»Er ist verwirrend, er ist verrückt, er ist komisch und häufig auch aufregend, bewegend, verblüffend. Die weitschweifigen Identitäten der Figuren erlauben ihnen ebenso wie dem Buch selbst eine enorme Freiheit: die Freiheit, die bedrückende, lähmende Verbindung von Körper und Geist, dem Text und seinem Autor, dem Charakter und seiner ›Rolle‹ in der Handlung, seinem Auftreten und seiner ›Bedeutung‹, der Gegenwart und den Geistern der Vergangenheit und der Zukunft, die wie ein Schwarm Fliegen in der Luft hängen, aufzulösen. Die Figuren werden durch diese Freiheit reichhaltiger, überraschender, präziser in ihren Reaktionen, gewandter. Um ein Buch dieser Art genießen zu können, muss man darauf vorbereitet sein, dass man nicht immer alles verstehen wird, nicht darauf drängen soll, zwischen dem Klaren und dem Unklaren zu unterscheiden. Man muss bereit sein, Laors fließenden Worten die Freiheit zu geben, die er selbst ihnen gibt, manchmal ein bisschen ein Idiot zu sein, mit dem Wind zu fliegen. Der Versuch lohnt sich.«
Ely Hirsch, Ma'ariv, Tel Aviv
»Laors Buch ist in jeder literarischen Hinsicht bedeutender als die Bücher von Grossman und Shalev. Israels Literaturestablishment kann keinen Einfluss auf die ewigen Jagdgründe der Bestseller haben, aber es sollte das, was vom öffentlichen Literaturdiskurs übrig geblieben ist, auf Yitzhak Laors neues Buch richten.«
Amnon Navot, Ma'ariv, Tel Aviv
»Yitzhak Laor hat ein kühnes Buch geschrieben. ›Steine, Gitter, Stimmen‹ – sein zweiter Roman und sein drittes Prosawerk - ist eine unmittelbare Fortsetzung seines Angriffs auf die Legitimität des Romans am Ende des 20. Jahrhunderts. Der Autor hat in Texten, Vorträgen und Interviews immer wieder gesagt, dass er weder als Schriftsteller noch als Intellektueller Vertrauen in Handlungen, Charaktere und Schilderungen hat und dass diese bloß Mittel zur Manipulation sind, die als absolute Wahrheit ausgegeben werden.

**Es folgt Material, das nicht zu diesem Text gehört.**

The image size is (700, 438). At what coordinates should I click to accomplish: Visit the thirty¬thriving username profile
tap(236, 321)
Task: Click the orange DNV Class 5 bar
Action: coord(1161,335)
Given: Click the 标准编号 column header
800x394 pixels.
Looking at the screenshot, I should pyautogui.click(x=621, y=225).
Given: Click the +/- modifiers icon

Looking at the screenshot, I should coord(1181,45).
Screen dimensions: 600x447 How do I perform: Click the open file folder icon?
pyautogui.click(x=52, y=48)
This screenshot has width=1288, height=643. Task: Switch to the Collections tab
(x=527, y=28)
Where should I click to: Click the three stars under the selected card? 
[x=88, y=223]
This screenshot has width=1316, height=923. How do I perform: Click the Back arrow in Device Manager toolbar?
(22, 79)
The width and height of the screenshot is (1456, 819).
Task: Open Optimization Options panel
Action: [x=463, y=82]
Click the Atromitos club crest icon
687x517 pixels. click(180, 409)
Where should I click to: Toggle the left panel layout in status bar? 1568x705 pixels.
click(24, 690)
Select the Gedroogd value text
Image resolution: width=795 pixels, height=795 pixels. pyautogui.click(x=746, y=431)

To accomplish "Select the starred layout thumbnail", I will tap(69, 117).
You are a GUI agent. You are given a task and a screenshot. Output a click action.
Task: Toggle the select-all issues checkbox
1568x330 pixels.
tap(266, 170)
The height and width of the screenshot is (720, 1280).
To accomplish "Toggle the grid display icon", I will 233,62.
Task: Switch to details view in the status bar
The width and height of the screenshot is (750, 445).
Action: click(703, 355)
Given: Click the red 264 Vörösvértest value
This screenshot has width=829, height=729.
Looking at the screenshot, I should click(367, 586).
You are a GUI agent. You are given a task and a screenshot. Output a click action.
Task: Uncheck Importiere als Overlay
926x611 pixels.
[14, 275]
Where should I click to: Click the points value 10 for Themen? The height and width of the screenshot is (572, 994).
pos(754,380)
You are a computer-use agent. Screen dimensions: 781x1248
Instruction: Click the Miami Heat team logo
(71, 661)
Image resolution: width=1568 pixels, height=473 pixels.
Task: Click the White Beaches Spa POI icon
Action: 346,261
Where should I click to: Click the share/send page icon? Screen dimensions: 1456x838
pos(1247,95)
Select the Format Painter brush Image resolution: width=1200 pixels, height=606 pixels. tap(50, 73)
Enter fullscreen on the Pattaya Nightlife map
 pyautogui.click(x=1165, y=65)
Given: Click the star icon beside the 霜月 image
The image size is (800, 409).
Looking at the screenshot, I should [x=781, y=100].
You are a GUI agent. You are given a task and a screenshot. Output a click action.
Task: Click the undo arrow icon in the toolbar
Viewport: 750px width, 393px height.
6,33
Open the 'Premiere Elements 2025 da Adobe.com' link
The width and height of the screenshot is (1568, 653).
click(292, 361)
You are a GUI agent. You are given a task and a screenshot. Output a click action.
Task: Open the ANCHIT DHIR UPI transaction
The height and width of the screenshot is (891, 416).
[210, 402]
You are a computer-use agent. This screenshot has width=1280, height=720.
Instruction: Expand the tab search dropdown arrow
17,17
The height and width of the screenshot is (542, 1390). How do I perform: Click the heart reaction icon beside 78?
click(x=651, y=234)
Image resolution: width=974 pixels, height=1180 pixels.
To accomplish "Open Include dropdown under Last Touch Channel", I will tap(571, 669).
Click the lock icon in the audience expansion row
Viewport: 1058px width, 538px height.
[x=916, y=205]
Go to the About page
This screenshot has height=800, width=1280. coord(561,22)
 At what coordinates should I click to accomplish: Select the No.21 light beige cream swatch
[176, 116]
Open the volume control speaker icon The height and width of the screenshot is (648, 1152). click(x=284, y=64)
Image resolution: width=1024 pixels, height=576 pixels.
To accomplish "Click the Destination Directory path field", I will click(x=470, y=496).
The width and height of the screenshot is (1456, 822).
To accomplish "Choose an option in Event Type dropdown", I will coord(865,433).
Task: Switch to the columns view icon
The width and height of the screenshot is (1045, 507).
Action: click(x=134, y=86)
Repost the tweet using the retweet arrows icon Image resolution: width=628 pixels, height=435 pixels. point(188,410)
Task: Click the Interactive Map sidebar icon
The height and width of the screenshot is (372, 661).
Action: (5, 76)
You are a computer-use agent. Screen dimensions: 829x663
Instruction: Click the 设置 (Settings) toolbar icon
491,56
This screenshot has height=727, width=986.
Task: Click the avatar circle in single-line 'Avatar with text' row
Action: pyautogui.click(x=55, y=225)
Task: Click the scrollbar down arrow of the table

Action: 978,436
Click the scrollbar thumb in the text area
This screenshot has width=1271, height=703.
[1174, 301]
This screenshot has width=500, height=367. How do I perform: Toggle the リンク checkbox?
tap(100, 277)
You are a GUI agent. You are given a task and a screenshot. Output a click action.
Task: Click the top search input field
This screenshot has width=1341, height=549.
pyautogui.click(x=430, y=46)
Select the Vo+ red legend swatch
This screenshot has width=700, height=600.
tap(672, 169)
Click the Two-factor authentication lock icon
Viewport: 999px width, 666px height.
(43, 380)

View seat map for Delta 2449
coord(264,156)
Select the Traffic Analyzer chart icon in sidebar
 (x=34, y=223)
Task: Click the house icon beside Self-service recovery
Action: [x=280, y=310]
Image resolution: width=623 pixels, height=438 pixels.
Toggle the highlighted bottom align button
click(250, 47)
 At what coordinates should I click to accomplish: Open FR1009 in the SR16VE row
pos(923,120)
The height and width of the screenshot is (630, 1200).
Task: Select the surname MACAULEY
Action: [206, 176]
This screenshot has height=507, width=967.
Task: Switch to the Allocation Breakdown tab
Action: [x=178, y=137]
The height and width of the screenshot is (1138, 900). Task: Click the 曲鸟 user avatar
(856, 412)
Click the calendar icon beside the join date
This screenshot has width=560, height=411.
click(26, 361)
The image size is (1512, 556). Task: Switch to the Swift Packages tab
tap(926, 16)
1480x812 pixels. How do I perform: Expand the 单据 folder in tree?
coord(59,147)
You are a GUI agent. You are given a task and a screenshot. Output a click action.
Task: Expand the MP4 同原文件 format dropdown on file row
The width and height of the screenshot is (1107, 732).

Die Rolle des Lesers bei Laor ist komplex. Er wird aufgefordert, seine Gewohnheiten, seine Vorlieben aufzugeben und sich vorbehaltlos in den Text zu vertiefen. ›Steine, Gitter, Stimmen‹ versucht, seine Leser zu formen. Das ist Teil der Poesie des Buchs. Das Buch stellt Ansprüche, und das ist seine Schönheit, denn Ansprüche in der Literatur sind nicht notwendigerweise ein Fehler. Leser, denen es nicht gelingt, sich dem Buch frei von den herkömmlichen Vorstellungen bezüglich Handlung, Charaktere und stimmigem Ende anzunähern, werden von ihm enttäuscht sein.«
Yedioth Aharonoth, Tel Aviv
»Dieser Roman ermöglicht eine einzigartige Leseerfahrung. Er ist bewegend, macht wütend, überschreitet Grenzen und vermischt die Dinge (zum Beispiel ist zwischen dem Privaten, Persönlichen und dem Öffentlichen, Nationalen alles politisch). Er ist ebenso witzig wie erschreckend in seinem abgründigen Humor, zügellos und zugleich verblüffend strukturiert. Die dichte, reiche Sprache steht scheinbar im Widerspruch zu den vielen Lücken und den Selbstzerstörungsmechanismen. Es ist ein Buch, von dem man schon mitten im Lesen merkt, dass man irgendwann zu ihm zurückkommen wird, um selbst davon zu erzählen und es zu seiner eigenen Geschichte zu machen.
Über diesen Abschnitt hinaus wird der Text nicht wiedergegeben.